Statutory construction rule contradicts order

The court hauls in the rules of statutory construction, which undermine its thesis of duty and discretion. The court refuses mandamus and equity because it contends discretion “vests” with an official on its own. It doesn’t. Authority vests when the official does his duty pursuant to the plain meaning of the black-letter law, with any one law working in coordination with all other statutes. Then, discretion operates.

Vest is defined as “to give an immediate, fixed right of present or future enjoyment” and “to accrue to; to be fixed; to take effect. To clothe with possession; to deliver full possession of land or of an estate,” Black’s. The court disputes the truism that an official is vested with authority, the lawful exercise of which allows discretion. Discretion is a byproduct from obedience; it comes after obedience, and in administration of law (in ministry in law, if you will). 

There’s no “fixed right of present or future enjoyment” of an office in contradiction to obedience to law. Without duty being fulfilled, it is impossible to exercise discretion. Without duty and obedience, all acts of discretion are arbitrary and capricious, by definition.

Standing based on exhibit of personal, concrete harm

The court says relator lacks standing to ask for a mandamus or other equitable relief because he fails to show “whether the complaining party has alleged an injury in fact, economic or otherwise, which distinguishes that party in relation to the alleged violations from the undifferentiated mass of the public.” Relator will treat under separate headings other angles of attack on his standing that give the court subject matter jurisdiction. 

The court says relator must “demonstrate a causal connection between the plaintiff’s injury and the challenged conduct” and that the court has authority to redress the injuries he has alleged, order, P. 7.

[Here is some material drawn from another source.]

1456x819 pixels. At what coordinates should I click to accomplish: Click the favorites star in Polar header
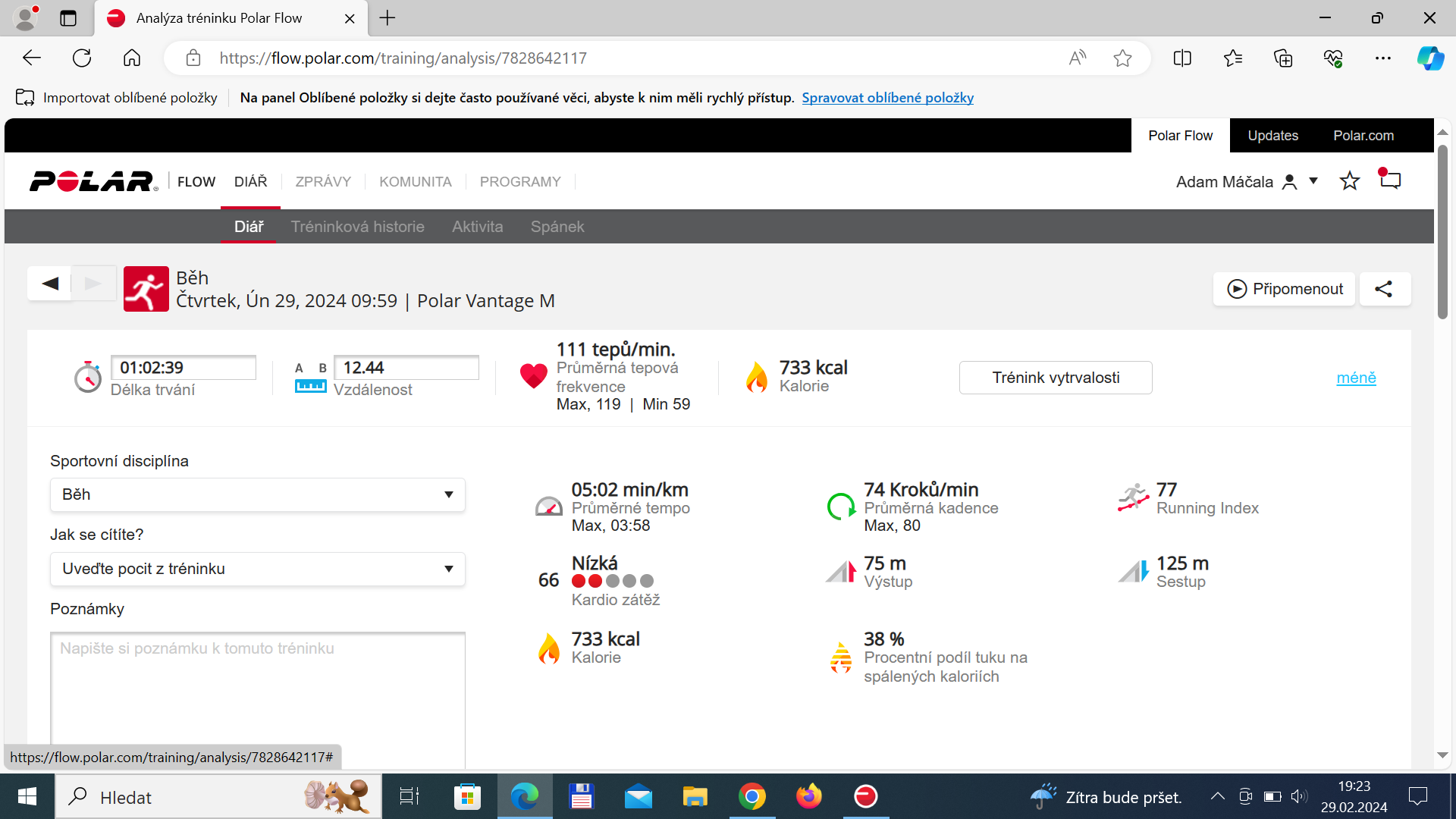click(1349, 181)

The court ignores relator’s material affidavit of injuries in Exhibit No. 1. That is because, evidencing undue influence, respondents ignore it, too. They seek to block relator’s march toward relief by mandamus or equity with barricades of persiflage, case citations and misrepresentations about Tennessee jurisprudence, and the intent or purpose of relator’s petition and evidence, which argument the court prejudicially adopts.

Rejecting affidavit evidence without express foundation or warrant, the court looks for harms of its own design, superimposes them upon relator and finds — voila — that he wasn’t harmed. The court says “nowhere in his petition does Relator claim to be someone who was declared to be subject to isolation or quarantined. Nor does Relator seek a writ ordering Respondent Barnes to confirm his diagnosis that required Relator to be quarantined.”

The court presumes in this line of thinking that the statute is operative. It presumes without evidence or a medical report in denial of any duty pursuant to Tenn. Code Ann. § 68-5-104 that authorities have declared relator is a carrier of a coronavirus, that authorities by notice or court case have ordered him by police power or court order to be isolated and quarantined. 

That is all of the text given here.